A design for light-induced reconstitution of the cortical force-generating sub-complexes. (a) In normal condition, symmetrically dividing cultured cells display symmetric cortical localization of cortical force-generating machinery that includes dynein, dynactin, and NuMA–LGN–Gαi complexes. The metaphase spindle is placed at the center of the cell. Following depletion of cortically localized LGN or Gαi, upstream factors of NuMA, light-induced cortical targeting of NuMA recruits dynein and assembles the cortical force-generating sub-complex. The abilities of cortical puling-force generation by light-induced sub-complexes can be assessed by analyzing the dynamics of the spindle. (b) By expressing and targeting different modules, it is possible to reconstitute different sub-complexes and understand the sufficiency and requirement of cortical pulling-force generation

6.5 Perspectives

Previous studies have identified key macro-molecular complexes that play critical roles in diverse cellular functions (Cheeseman et al. 2004; Obuse et al. 2004; Kiyomitsu and Cheeseman 2012; Goshima et al. 2008).
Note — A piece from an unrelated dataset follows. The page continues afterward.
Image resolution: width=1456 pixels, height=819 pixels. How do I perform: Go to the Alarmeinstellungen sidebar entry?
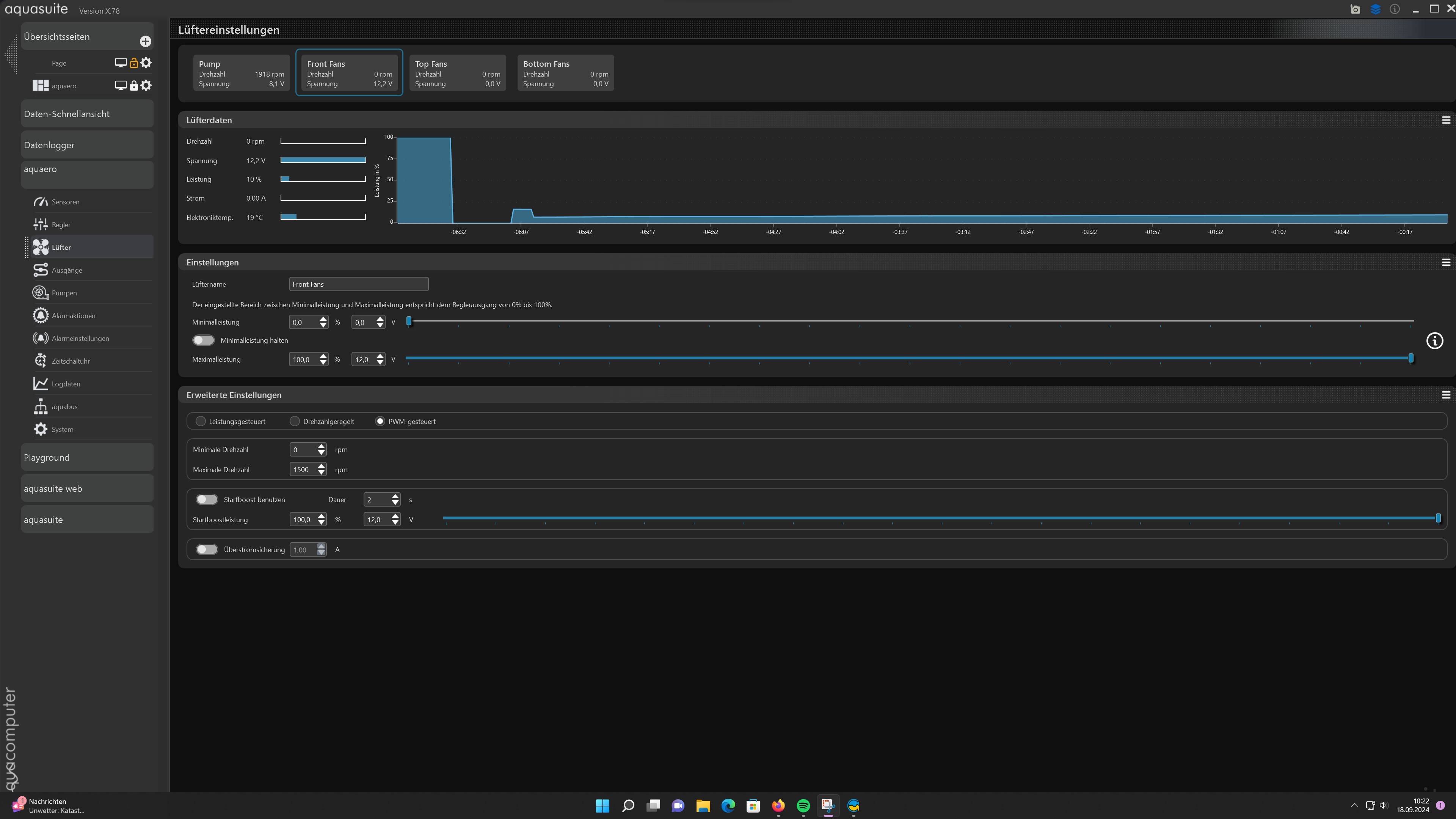80,339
Hence, it is definitely important to investigate their precise functions and structures in in vitro reconstitution systems. However, in many cases, it is difficult to fully reconstitute these macro-molecular complexes and their targets in vitro. Recent innovation of optogenetic tools has led to the development of in vivo reconstitution systems to understand the functional properties and structure of reconstituted sub-complexes within a cell. Light-induced targeting of proteins and their mutants is a powerful method to define both sufficiency and requirement of their molecular functions under more physiological conditions. Importantly, in cell reconstitution can be also used to manipulate cellular dynamics in a spatially and temporally controlled manner. For example, temporal reconstitution of force-generating sub-complex at specific cortical region during mitosis can induce spindle orientation or displacement and convert cell division mode from symmetric to asymmetric or vice versa in symmetrically or asymmetrically dividing cells. Such manipulation may lead to unexpected phenotypes and open new directions in the field of cell and developmental biology. Because light-based strategies have high penetrance, low toxicity, and high spatial and temporal precision, these characters and convenience are great advantages to manipulate target molecules in complicated in vivo situations, such as tissues in multicellular organisms.